Politica

L’opinione. San Marino ha letto l’ultima sentenza della CEDU?

di Marco Podeschi

In Italia il governo traballa per l’esito del referendum sulla giustizia, a San Marino il governo non batte ciglio sulle sentenze della Corte europea dei diritti dell’uomo.

Le decisioni sui casi Simoncini vs. San Marino impongono una riflessione.

La miniriforma della giustizia fatta a velocità della luce dal governo nella legislatura 2019-2024 con Massimo Andrea Ugolini Segretario di Stato per la Giustizia che senso ha avuto?

Le considerazioni dei giuristi della corte europea contenute nei pronunciamenti seppelliscono la riforma Ugolini e la gestione della giustizia sammarinese dal 2020 in avanti.

“Tra gli obiettivi da raggiungere dalla Segreteria e dal Segretario di Stato Massimo Andrea Ugolini vi era, in primis, il rinnovamento e il miglioramento dello Stato di Diritto della Repubblica di San Marino. Il processo di innovazione, volto ad equiparare le esigenze di uno stato moderno come il nostro agli standard internazionali, è scaturito da un progetto che ha al centro il bilanciamento tra Giurisprudenza e Poteri dello Stato.

Il pacchetto di riforme realizzato si instaura attraverso il presente contesto storico/istituzionale con i requisiti internazionali di qualità della giustizia. Le riforme, tra tradizione e innovazione, evidenziano l’equilibrio tra l’entità di un piccolo stato e l’approdo europeo che San Marino ha scelto di seguire.

É arrivata infine quella spinta riformatrice che da moltissimo tempo si attendeva, con lo scopo di colmare quelle lacune nell’Ordinamento Giudiziario e nella Procedura Penale che da troppo tempo tratteneva la Repubblica di San Marino.” (tratto dal sito web della Segreteria di Stato per la Giustizia gestione Massimo Andrea Ugolini)

Se la “spinta riformatrice che da moltissimo tempo si attendeva” è quella contenuta nelle motivazioni contenute nei casi Simoncini vs.
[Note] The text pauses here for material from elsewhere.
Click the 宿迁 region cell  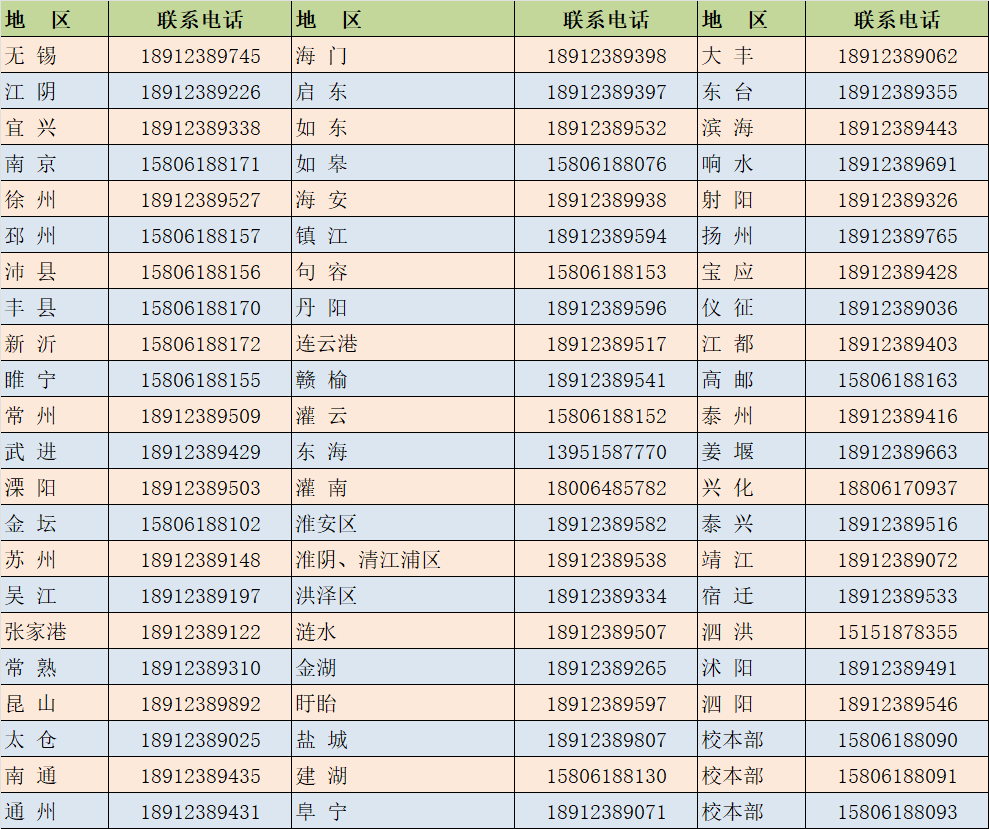[727, 596]
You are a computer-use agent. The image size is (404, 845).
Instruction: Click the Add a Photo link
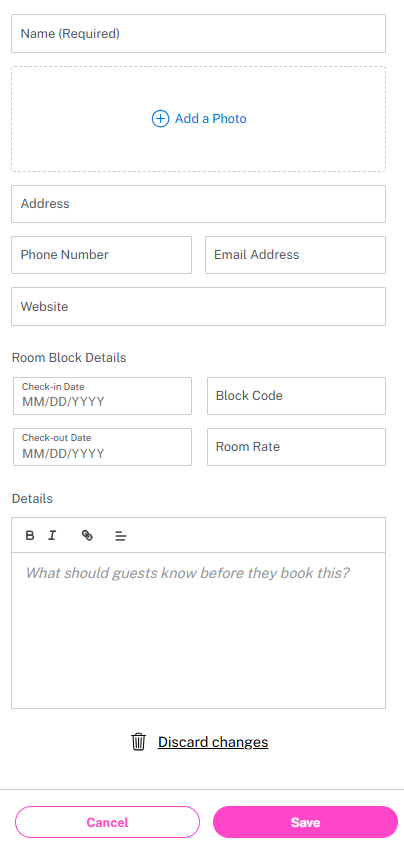point(211,119)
San Marino, allora c’è da farsi qualche domanda rispetto a un totale disastro realizzato dal Segretario di Stato per la Giustizia.

Rispetto all’Italia in cui la riforma della giustizia è stata bocciata dai cittadini, con la regola democratica del referendum facendo traballare vistosamente l’esecutivo, qui è ancora peggio.

Su due casi che in cui il ricorrente era parte del sistema giudiziario, il dott. Simoncini era un Commissario della legge prima della riforma Ugolini, la Corte europea dei diritti dell’uomo da un giudizio pesante sul “rinnovamento e il miglioramento dello Stato di Diritto della Repubblica di San Marino”.

La riforma Ugolini e quello che ne è conseguito dopo, perché di cose dal 2020 in avanti ne sono accadute tante nel sistema giudiziario, ha fatto regredire le lancette dello stato di diritto e portato alle decisioni della Corte, rispetto alla quale va riconosciuto il coraggio di una persona che non si è piegata a un sistema.

Massimo Andrea Ugolini si è ritagliato il suo posto nella storia della Repubblica.

Il Segretario di Stato riformatore ha fatto un disastro ma non solo, ha arrecato danni economici allo Stato. Le pagherà lui gli oneri?

Per onestà intellettuale ricordo che è le parti potrebbero chiedere di accedere all’ultima fase del ricordo presso la CEDU, la Grande Camera.

Ma il tenore delle considerazioni espresse dai giuristi è chiaro, limpido e tranchant.

Questa volta il governo e la maggioranza, sempre molto reattivi a dividere il mondo fra buoni e cattivi se si parla di giustizia, tacciono.

Ci sono responsabilità politiche pesanti, ricadute sul sistema giudiziario che ricordo funziona con le regole biasimate dai giuristi europei, c’è un problema politico su degli interventi che un Paese serio dovrebbe tempestivamente attuare affinché casi del genere non possano ripetersi.

Massimo Andrea Ugolini ha letto le decisioni della CEDU?

Ammetterà il gigantesco errore commesso della sua miniriforma perché se “lo scopo di colmare quelle lacune nell’Ordinamento Giudiziario e nella Procedura Penale che da troppo tempo tratteneva la Repubblica di San Marino.” era l’obiettivo allora è miseramente fallito, certificato dalla Corte europea dei diritti dell’uomo.